Si bien el cumplimiento ha sido constante por décadas, las condiciones climáticas y la presión agroindustrial han hecho cada vez más difícil sostener este acuerdo y hacen inevitable la renovación de este acuerdo bajo una perspectiva que privilegie el agua como un derecho humano y no como un bien para la producción agrícola o industrial de las grandes corporaciones.
En 2020, en plena pandemia, esta tensión alcanzó un nuevo pico, y ese antecedente amenaza con ser más graves si no se atiende con sensibilidad las obligaciones de México ante Estados Unidos. Las protestas en Chihuahua y Tamaulipas, donde agricultores y pobladores tomaron instalaciones de la presa La Boquilla, evidenciaron el descontento social ante lo que se percibe como una subordinación de los intereses nacionales a las exigencias del tratado. En aquel momento, México recurrió a reservas de emergencia para cumplir con Estados Unidos, dejando a comunidades locales con embalses vacíos y conflictos internos que aún no se han resuelto.

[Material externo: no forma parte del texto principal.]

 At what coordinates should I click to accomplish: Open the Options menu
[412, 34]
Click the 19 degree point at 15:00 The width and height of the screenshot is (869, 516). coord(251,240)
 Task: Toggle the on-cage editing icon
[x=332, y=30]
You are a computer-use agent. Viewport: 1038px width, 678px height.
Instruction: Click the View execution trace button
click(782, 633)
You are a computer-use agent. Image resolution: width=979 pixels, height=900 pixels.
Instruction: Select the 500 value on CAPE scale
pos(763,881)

Hoy, a un año de que finalice el actual ciclo de cumplimiento (octubre de 2025), el conflicto se recrudece por múltiples factores como la sequía histórica en el suroeste estadounidense y el norte de México, agravada por el cambio climático; la presión del sector agrícola texano, que demanda puntualidad absoluta en las entregas mexicanas, y por si fuera poco, el uso político del tema en el proceso electoral estadounidense, donde sectores conservadores han retomado el tratado como argumento para endurecer relaciones con México.

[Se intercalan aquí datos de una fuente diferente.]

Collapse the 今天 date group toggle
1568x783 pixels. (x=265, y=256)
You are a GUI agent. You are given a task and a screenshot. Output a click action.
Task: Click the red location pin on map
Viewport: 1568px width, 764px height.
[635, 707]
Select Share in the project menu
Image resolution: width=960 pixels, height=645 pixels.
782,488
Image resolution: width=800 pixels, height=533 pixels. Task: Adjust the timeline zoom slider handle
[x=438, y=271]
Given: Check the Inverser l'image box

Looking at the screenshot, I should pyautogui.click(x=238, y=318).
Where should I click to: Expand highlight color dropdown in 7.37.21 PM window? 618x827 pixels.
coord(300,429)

Es momento de reconocer que el Tratado de 1944 está rebasado por la realidad climática, demográfica y geopolítica del siglo XXI. Fue firmado en una época en la que los modelos de desarrollo no consideraban el estrés hídrico, la crisis ecológica ni la justicia ambiental como ejes fundamentales. Este modelo —basado en monocultivos de alta demanda hídrica, agroindustria de exportación y privilegios para grandes empresas— no solo agota nuestros mantos freáticos, sino que posterga cualquier proyecto de soberanía hídrica y alimentaria. En vez de fortalecer al pequeño productor o promover técnicas de conservación, se orienta el agua a satisfacer mercados foráneos, a costa de comunidades locales.
En ese sentido es importante respaldar el Plan Hídrico Nacional que ha anunciado la presidenta Claudia Sheinbaum, así como avanzar hacia una Ley General de Aguas que reconozca al agua como un bien común no mercantilizable, que garantice su acceso universal, y priorice la gestión local y sustentable frente a la lógica extractivista. Esta nueva legislación debe blindar las cuencas transfronterizas, establecer mecanismos de vigilancia civil y científica, y consolidar una voz firme de México ante presiones externas.